VERTENZA EX ILA – Assessori Manca e Cherchi: “Novità positive”

    0
    184

    È iniziato in un clima di tensione a Cagliari, nella sede dell’assessorato del Lavoro, il nuovo incontro sulla vertenza dei dipendenti dell’ex Ila, sui quali incombe il rischio imminente di licenziamento avanzato dalla curatela fallimentare, tensione alimentata dalla preoccupazione dei rappresentanti dei lavoratori per possibili sviluppi negativi della vicenda. Il clima si è decisamente rasserenato quando, durante la riunione, sono emerse due fondamentali novità: la possibilità di rinnovo del trattamento di cassa in integrazione in deroga anche per il 2011 da parte della Regione Sardegna e la concreta offerta di acquisizione da parte di un’azienda interessata a rilevare lo stabilimento.

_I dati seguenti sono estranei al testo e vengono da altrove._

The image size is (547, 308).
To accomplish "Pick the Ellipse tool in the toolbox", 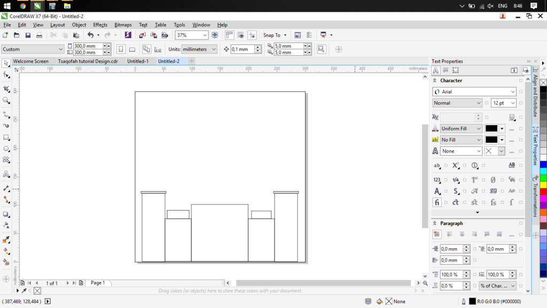I will click(6, 149).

    Le novità sono state annunciate direttamente dagli assessori regionali del Lavoro, Franco Manca, e dell’Industria, Oscar Cherchi, ai curatori fallimentari dell’azienda di Portovesme e alle organizzazioni sindacali e dovrebbero scongiurare il rischio di licenziamento per i 166 dipendenti della fabbrica, sottoposta a fallimento, la cui cassa integrazione, che dura da due anni, scadrà il prossimo 31 dicembre.

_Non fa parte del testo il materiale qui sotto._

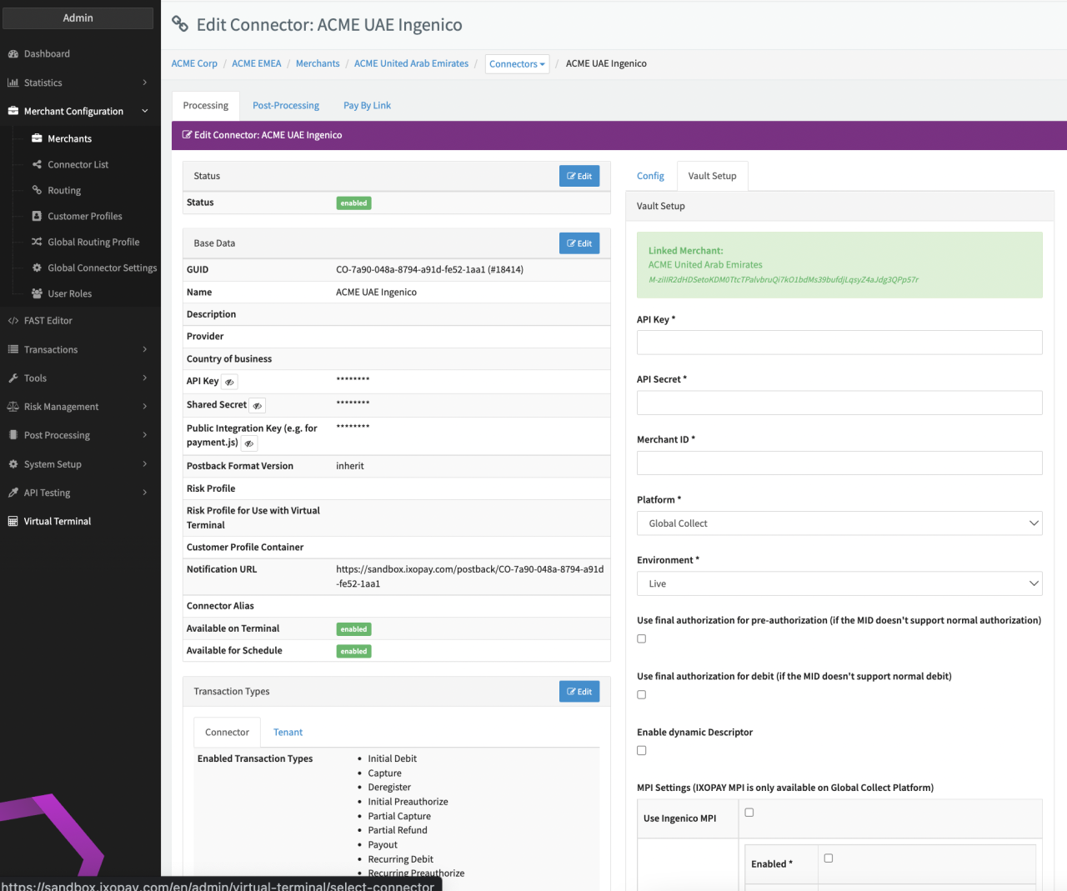Click the Routing icon in sidebar
The image size is (1067, 891).
click(37, 190)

    Sarà decisiva per il futuro dei dipendenti coinvolti la concreta manifestazione di interesse per la acquisizione della fabbrica da parte di un’azienda, che ha già formalizzato ufficialmente un’offerta alla curatela fallimentare. Il potenziale acquirente è disposto a versare immediatamente la cauzione del 10 per cento, vincolo obbligato dalla curatela per l’acquisizione. Tutte le parti hanno concordemente deciso di aggiornare il tavolo di confronto la prossima settimana, sia per seguire lo sviluppo dell’acquisto dell’azienda sia per concordare uno specifico accordo di rinnovo della cig in deroga per il prossimo anno.

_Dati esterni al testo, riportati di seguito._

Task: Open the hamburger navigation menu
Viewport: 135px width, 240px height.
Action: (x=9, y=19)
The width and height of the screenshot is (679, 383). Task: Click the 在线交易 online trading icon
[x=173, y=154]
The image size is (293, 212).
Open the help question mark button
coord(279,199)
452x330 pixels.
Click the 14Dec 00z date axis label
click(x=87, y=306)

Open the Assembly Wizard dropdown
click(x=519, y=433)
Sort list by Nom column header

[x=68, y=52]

    “Di fronte a una precisa offerta sostenuta da una proporrzionale garanzia sulla cauzione – hanno affermato con soddisfazione gli assessori Manca e Cherchi – la curatela fallimentare dovrà decidersi a dare una risposta definitiva: 166 famiglie attendono con ansia che la loro vertenza sia risolta. Una presa di posizione negativa non pare giustificata alla luce di queste significative novità”.